= WHAT THIS TASK INVOLVES =
Take the line containing "You are a computer-use agent." and every line below it through the end of the entries, and output them verbatim, pictures excluded.

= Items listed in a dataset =
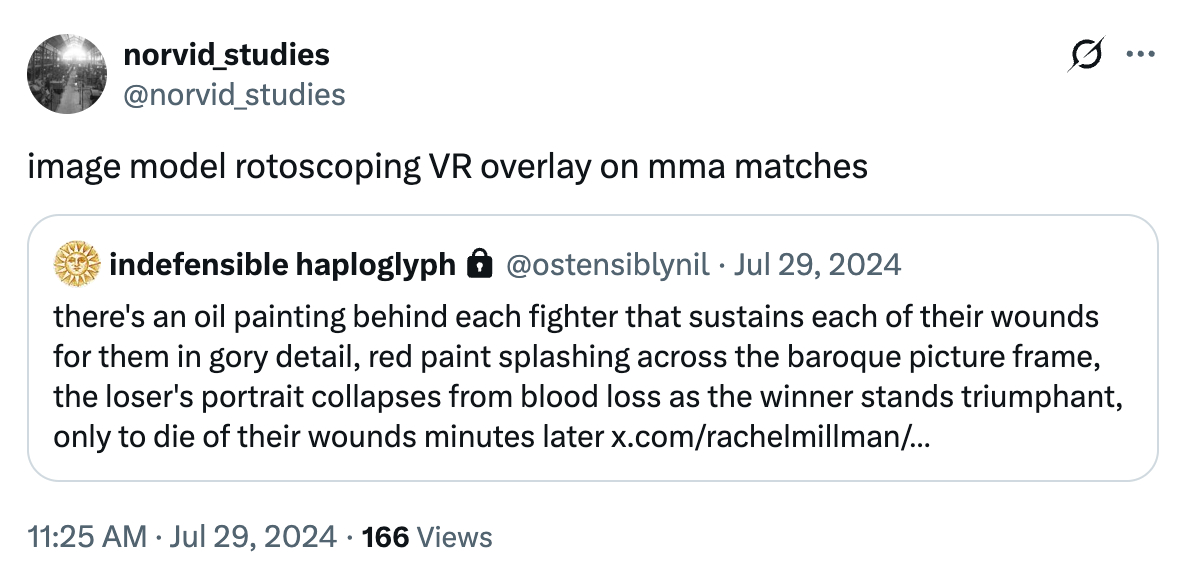Click the 166 view count number
Screen dimensions: 1188x582
click(385, 537)
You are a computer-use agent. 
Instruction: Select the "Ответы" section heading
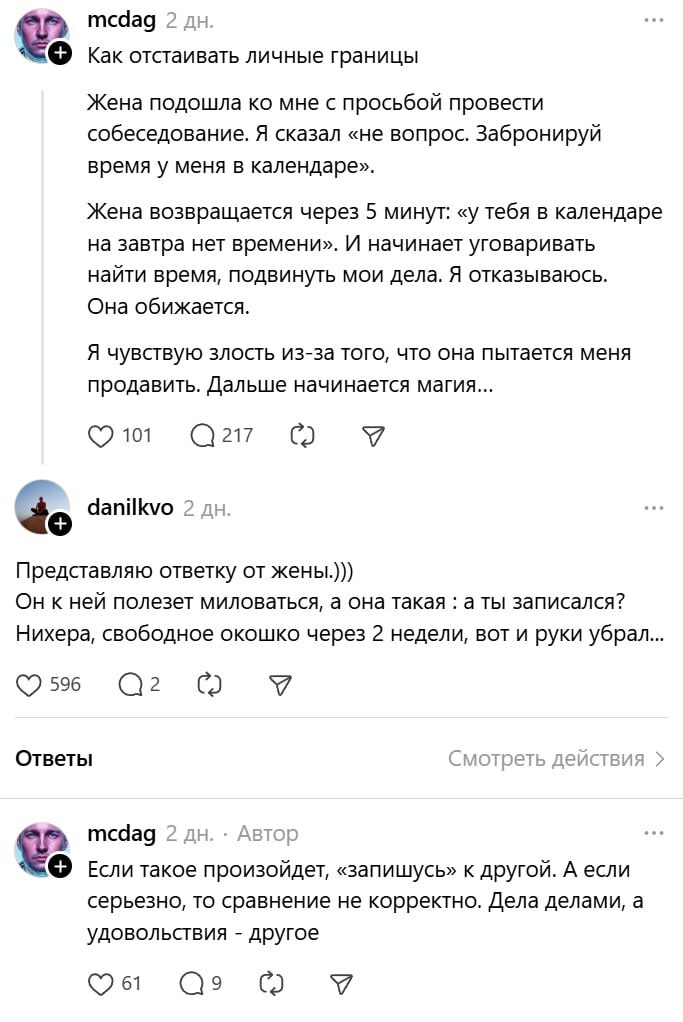[x=54, y=759]
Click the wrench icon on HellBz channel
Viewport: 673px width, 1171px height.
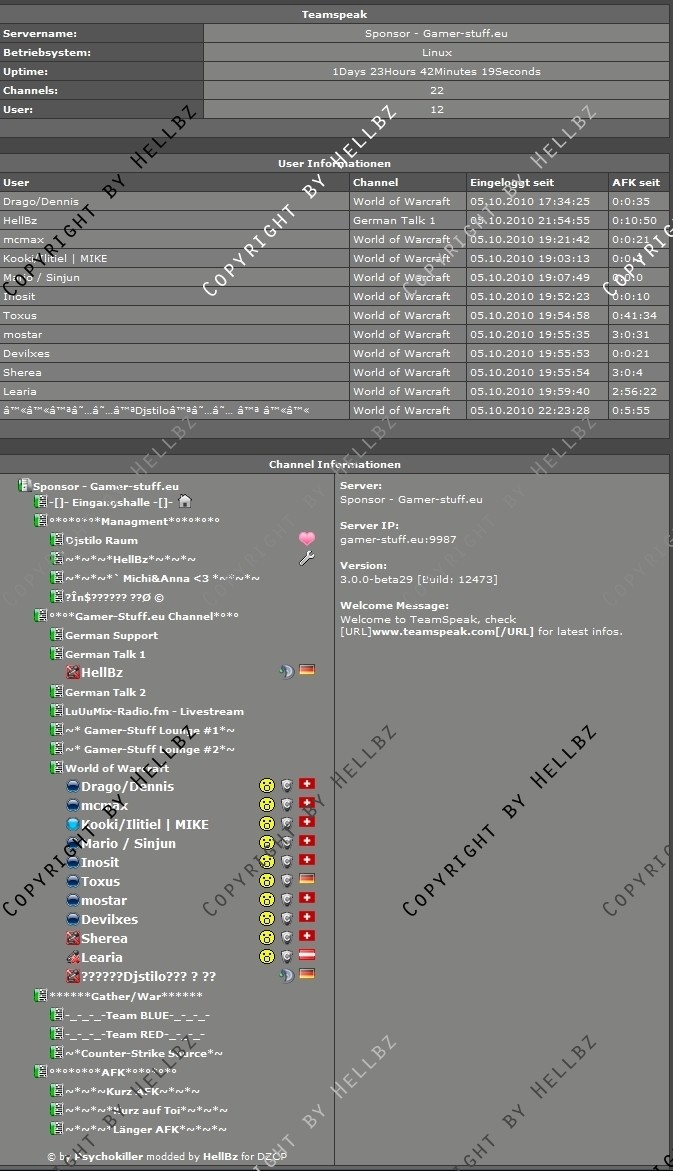coord(307,558)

= REPLY TO THE EXERCISE =
You are a computer-use agent. 
Instruction: Select the "Ответы" section heading
[x=54, y=759]
Click the wrench icon on HellBz channel
Viewport: 673px width, 1171px height.
coord(307,558)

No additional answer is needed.